Cette année-là, le thème était : "Le onzième commandement". Je ne me rappelais déjà pas les dix premiers, alors en inventer un onzième... L'inspiration a tardé à venir.

Je me souviens que les organisateurs ont tout d'abord refusé la nouvelle pour non conformité du titre. J'ai oublié ce titre impropre, mais celui que j'ai proposé en hâte avant la forclusion ne me satisfaisait pas vraiment. Sa première partie argotique était au diapason du langage utilisé par le narrateur dans le récit mais s'opposait à la seconde, métaphorique et poétique. Le choc me semblait violent.
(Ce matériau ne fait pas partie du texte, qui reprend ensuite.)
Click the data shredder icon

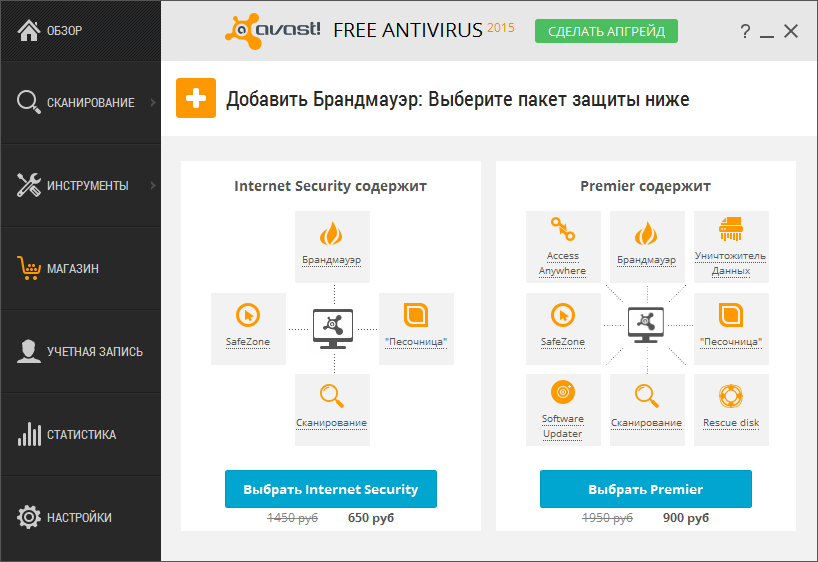[730, 229]
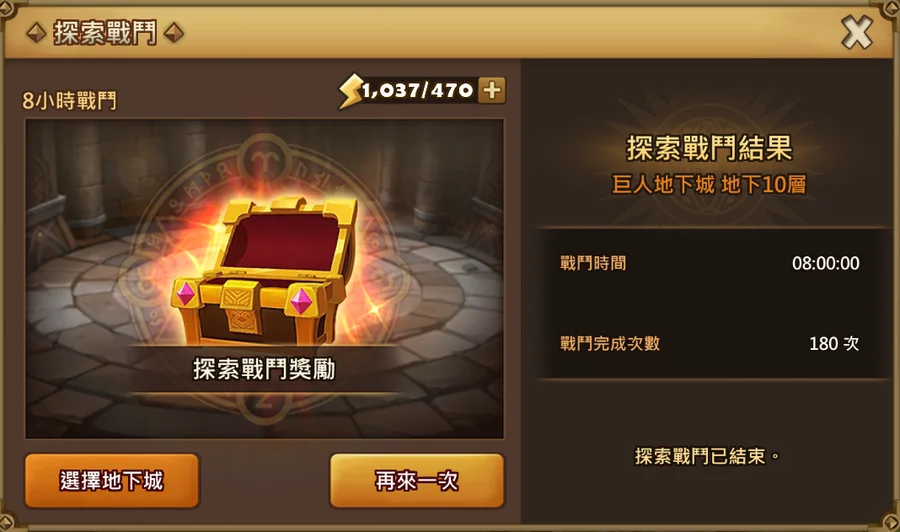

Un peu trop.

Pourtant, à regarder de près le récit de Nico, on s'aperçoit bien vite du changement de registre qui s'opère chez lui, dès qu'il parle de Maria : de cynique, il devient lyrique et en cela, ce titre, adopté en désespoir de cause, reflète bien le texte qu'il annonce.

Les vainqueurs, cette année-là, furent :

Céline FAIVRE (36) pour « Tu ne liras pas d’histoire aux vieilles personnes qui ont envie de dormir ». Perrine LE QUERREC (75) pour « Tu ne liras point par dessus l’épaule de ton voisin ». Gaëlle PINGAULT (22) pour « Tu ne te fieras pas aux apparences ». Sylvain ROSSIGNOL (53) pour « Tu ne dépasseras pas ta fréquence cardiaque maximale ». Jo-Hanna WITEK (92) pour « Tu aimeras la vie ».

On est rarement prophète en son pays.

Par contre, "Tu feras gaffe où ton cœur se pose !" a été publié en juillet 2003 sur le site "Écrits-Vains" avec de sympathiques critiques de Richard Mainville, Michelle Martinelli et Catherine Raucy. Merci encore à eux de m'avoir encouragé à poursuivre.

Je revenais d'un voyage aux Antilles et c'est ainsi que la Guadeloupe et plus précisément Grande-Terre fut choisie comme cadre de cette histoire tragique d'amour et d'amitié. Sans doute le final m'a-t-il été inspiré par une visite aux Saintes du Fort Napoléon.